◆ Excerpted text ◆
In Memoriam

Linda B. Hall (1939–2022)

Historian of Mexico

Suzanne Pasztor and Melissa Bokovoy | Apr 28, 2023

Linda B. Hall

Photo courtesy Hall family

Linda B. Hall was a prolific scholar, advancing knowledge of the Mexican Revolution, the history of the US-Mexico border, US-Mexican relations, and the history of women and gender. She died on September 30, 2022.

Linda descended from a family that settled in New Braunfels, Texas, in the 19th century. Her grandfather was a history professor at the University of Texas at Austin. Linda earned an undergraduate degree from that school, and before pursuing graduate work, she lived in Colombia, where she raised her two children, Leslie and Douglas. She returned to Texas for graduate work, earning an MA from Southern Methodist University, and then continued her training at Columbia University, earning an MPhil and a PhD in Latin American history. Linda’s first teaching position was at Trinity University in San Antonio, and in 1986, she joined the University of New Mexico (UNM) as a full professor, became distinguished professor in 2008, and retired in 2016.

For much of her academic career, Linda’s research reflected her interest in Mexico and the Mexican Revolution. Her early work on Álvaro Obregón became foundational in understanding the process by which a Mexico in the throes of revolutionary violence transitioned to a more stable time. With Don M. Coerver, Linda co-authored Texas and the Mexican Revolution (Trinity Univ. Press, 1984) and Revolution on the Border (Univ. of New Mexico Press, 1988), contributing to our knowledge of the revolution, borderlands history, and the history of Mexico-US relations. Linda and Don also collaborated on Tangled Destinies: Latin America and the United States (Univ. of New Mexico Press, 1999), an authoritative, accessible study of inter-American relations. Linda then turned her attention to the global oil industry and international banking in Oil, Banks, and Politics: The United States and Postrevolutionary Mexico, 1917–1924 (Univ. of Texas Press, 1995).

◆ Records ◆
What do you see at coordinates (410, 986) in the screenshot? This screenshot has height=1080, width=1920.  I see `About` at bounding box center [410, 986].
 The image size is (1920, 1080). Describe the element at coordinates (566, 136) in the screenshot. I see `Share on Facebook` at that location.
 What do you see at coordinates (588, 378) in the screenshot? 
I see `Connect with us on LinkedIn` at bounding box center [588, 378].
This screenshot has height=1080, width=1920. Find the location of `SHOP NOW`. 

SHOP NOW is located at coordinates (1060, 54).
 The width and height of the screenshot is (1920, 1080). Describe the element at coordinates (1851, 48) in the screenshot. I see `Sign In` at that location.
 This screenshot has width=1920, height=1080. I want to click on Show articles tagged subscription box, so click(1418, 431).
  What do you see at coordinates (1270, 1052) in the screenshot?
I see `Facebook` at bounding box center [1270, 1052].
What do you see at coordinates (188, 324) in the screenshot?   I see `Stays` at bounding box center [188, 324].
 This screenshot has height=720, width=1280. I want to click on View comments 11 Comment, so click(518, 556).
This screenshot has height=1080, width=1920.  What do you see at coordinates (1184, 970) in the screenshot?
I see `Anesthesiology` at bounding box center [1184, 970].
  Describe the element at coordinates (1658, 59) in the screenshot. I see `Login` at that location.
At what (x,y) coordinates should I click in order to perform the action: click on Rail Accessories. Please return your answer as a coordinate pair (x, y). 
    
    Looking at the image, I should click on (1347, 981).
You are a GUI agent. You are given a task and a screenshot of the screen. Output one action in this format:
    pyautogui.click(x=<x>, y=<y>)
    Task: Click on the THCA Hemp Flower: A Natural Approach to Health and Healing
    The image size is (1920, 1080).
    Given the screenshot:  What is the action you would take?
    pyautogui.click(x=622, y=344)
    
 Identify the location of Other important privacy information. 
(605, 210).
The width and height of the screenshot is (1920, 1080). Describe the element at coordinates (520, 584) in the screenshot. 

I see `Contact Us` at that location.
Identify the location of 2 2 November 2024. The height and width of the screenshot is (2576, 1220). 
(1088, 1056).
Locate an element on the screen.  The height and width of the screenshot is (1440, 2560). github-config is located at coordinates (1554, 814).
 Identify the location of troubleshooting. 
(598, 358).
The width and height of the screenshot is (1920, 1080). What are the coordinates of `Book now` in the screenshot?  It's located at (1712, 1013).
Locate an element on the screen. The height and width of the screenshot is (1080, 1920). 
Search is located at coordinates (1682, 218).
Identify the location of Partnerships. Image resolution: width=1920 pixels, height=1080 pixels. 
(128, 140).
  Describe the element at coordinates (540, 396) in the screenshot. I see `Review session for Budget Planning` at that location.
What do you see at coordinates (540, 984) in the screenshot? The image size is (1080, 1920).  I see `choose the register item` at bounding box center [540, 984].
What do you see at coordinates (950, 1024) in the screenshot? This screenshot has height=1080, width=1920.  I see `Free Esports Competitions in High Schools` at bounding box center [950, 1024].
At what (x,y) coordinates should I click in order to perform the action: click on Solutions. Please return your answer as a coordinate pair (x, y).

◆ Task to carry out ◆
Summarize the tribute to Linda B. Hall in two sentences. The listing is not needed for this.

◆ Answer in full ◆
Linda B. Hall, who died on September 30, 2022, was a prolific historian of Mexico whose scholarship advanced knowledge of the Mexican Revolution, the US-Mexico border, US-Mexican relations, and the history of women and gender. After earning degrees from the University of Texas at Austin, Southern Methodist University, and Columbia University, she taught at Trinity University and then at the University of New Mexico from 1986 until she retired in 2016, publishing work on Álvaro Obregón, the revolution in Texas and on the border, inter-American relations, and oil and banking in postrevolutionary Mexico.